### PROBLEM TO SOLVE
Go through the entries below line by line and count those containing "beside"; the answer is that count alone.

[Dataset entries]
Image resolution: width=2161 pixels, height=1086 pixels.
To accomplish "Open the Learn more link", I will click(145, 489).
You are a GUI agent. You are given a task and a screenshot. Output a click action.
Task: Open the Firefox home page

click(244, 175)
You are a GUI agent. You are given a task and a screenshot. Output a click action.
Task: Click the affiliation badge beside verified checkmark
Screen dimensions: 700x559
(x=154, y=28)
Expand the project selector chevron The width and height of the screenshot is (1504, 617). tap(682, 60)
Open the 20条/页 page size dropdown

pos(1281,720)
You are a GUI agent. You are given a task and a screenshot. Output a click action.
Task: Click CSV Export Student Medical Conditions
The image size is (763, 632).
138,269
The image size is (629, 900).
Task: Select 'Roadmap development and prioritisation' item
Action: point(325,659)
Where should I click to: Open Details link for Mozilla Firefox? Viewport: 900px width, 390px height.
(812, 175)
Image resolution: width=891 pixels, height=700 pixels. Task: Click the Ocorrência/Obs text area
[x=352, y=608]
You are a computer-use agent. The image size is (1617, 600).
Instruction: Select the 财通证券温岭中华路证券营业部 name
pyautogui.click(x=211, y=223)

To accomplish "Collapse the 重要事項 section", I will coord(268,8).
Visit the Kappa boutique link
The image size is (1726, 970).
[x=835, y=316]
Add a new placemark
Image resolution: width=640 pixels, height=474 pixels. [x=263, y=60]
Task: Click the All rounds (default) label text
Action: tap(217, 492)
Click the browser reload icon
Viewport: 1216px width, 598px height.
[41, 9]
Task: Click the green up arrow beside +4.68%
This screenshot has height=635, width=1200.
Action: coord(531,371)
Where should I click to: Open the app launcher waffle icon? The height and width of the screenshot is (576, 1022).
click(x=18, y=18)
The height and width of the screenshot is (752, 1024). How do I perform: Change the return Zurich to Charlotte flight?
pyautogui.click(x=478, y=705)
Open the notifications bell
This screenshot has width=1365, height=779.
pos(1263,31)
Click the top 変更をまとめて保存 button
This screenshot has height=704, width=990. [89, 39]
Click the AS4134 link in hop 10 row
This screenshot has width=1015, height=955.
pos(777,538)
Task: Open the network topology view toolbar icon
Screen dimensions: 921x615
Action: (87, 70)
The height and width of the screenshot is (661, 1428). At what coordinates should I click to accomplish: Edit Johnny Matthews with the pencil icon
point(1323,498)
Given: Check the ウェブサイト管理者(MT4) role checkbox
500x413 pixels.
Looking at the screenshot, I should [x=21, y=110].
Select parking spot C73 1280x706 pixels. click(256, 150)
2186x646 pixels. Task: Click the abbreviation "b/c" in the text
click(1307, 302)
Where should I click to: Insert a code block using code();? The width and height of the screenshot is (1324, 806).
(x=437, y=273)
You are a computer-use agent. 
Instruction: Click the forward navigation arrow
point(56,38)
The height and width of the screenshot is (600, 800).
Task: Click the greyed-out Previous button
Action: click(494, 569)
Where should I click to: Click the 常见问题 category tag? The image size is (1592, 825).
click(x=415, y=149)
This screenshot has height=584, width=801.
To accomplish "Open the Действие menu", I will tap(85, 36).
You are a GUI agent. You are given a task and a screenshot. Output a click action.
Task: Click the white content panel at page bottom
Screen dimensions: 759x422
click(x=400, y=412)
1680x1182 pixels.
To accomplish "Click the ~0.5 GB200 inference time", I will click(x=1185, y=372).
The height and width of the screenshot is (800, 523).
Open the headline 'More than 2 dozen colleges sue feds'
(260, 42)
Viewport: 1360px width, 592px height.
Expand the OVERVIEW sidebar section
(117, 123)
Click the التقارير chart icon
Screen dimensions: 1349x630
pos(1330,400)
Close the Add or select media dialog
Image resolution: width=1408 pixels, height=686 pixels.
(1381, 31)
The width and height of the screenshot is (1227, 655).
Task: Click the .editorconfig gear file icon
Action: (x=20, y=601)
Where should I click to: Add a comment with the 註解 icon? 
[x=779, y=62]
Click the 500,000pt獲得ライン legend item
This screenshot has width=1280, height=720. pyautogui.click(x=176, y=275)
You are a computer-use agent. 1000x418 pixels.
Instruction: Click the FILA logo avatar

### EXERCISE ANSWER
2